REQUIRED ACTION :: Exactly the lines from the one containing "Viewport: 625px width, 314px height." through the end of the records must be reproduced; leave out all pictures.

MATERIAL FOR THIS EXERCISE ::

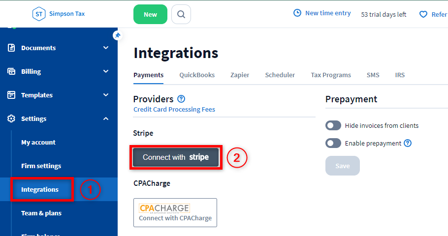Viewport: 448px width, 236px height.
Task: Open help icon next to Providers
Action: point(181,99)
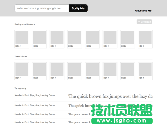Select the first Text Colours swatch

(22, 71)
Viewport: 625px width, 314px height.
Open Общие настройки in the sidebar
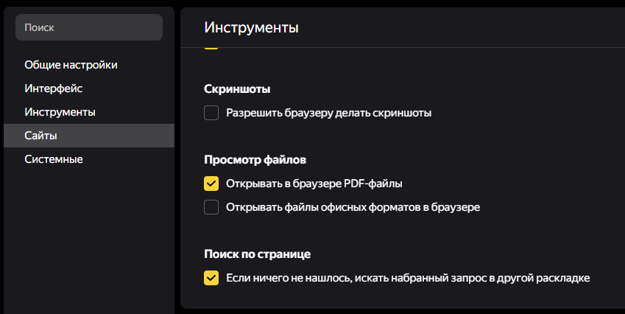click(71, 65)
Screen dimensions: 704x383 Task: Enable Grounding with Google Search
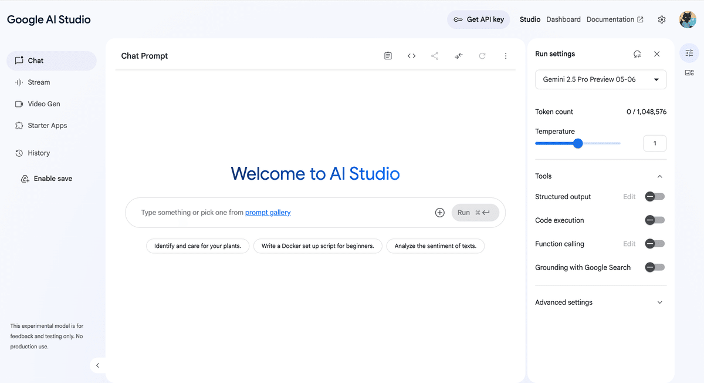[654, 267]
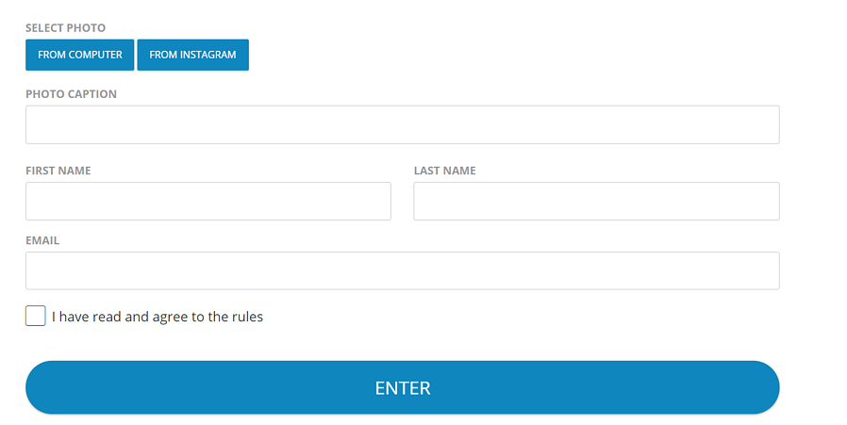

OUTPUT ::
Viewport: 625px width, 314px height.
Open Общие настройки in the sidebar
click(71, 65)
Screen dimensions: 704x383 Task: Enable Grounding with Google Search
[654, 267]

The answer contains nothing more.